Part D plans also use utilization management tools to promote cost-effective and appropriate medication use. Prior authorization requires the plan’s approval before certain drugs are covered, ensuring medical necessity. Step therapy mandates that beneficiaries try a less expensive, often generic, drug before a more costly alternative is covered.
Quantity limits restrict the amount of a drug that can be dispensed over a specific period. These tools help manage costs and encourage the use of clinically appropriate medications. Plans must adhere to these policies consistently, applying them to covered drugs on their formulary.
If a drug a beneficiary needs is not on the plan’s formulary, or if a utilization management tool prevents access, an exception can be requested. A formulary exception asks the plan to cover a non-formulary drug, while a tiering exception requests a lower cost-sharing level for a drug on a higher tier. For either type of exception, the beneficiary’s prescriber must provide a statement supporting the medical necessity of the requested drug, explaining why alternatives are not suitable.
Beneficiaries enrolled in Medicare Part D plans incur various out-of-pocket costs, even for covered prescription drugs. These costs typically include monthly premiums, an annual deductible, and either copayments or coinsurance. Each plan sets its own specific amounts for these costs, which can influence the overall expense for a beneficiary.
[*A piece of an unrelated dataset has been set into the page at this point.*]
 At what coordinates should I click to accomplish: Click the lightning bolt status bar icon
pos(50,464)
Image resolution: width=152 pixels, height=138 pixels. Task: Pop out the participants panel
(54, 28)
The deductible is the initial amount a beneficiary must pay for covered prescriptions before the plan begins to share costs. For 2025, the maximum deductible a Part D plan can charge is $590, though some plans may offer lower or even zero-dollar deductibles. After the deductible is met, beneficiaries enter the initial coverage phase.
During the initial coverage phase, the plan pays a portion of the drug cost, and the beneficiary pays a copayment (a fixed amount) or coinsurance (a percentage of the drug cost). For example, beneficiaries might pay 25% of the cost during this phase. This phase continues until the combined amount spent by the beneficiary and the plan on covered drugs reaches a specific limit.
A significant change for 2025 is the elimination of the coverage gap, often referred to as the “donut hole.” This means beneficiaries no longer face a period where they pay a higher percentage of drug costs after the initial coverage limit is reached. The Inflation Reduction Act brought about this change, simplifying the cost structure.
Once a beneficiary’s total out-of-pocket spending on covered Part D drugs reaches a certain threshold, they enter the catastrophic coverage phase. In 2025, this threshold is $2,000. During this phase, beneficiaries pay nothing for covered Part D drugs for the remainder of the calendar year, providing substantial financial protection for high prescription drug costs.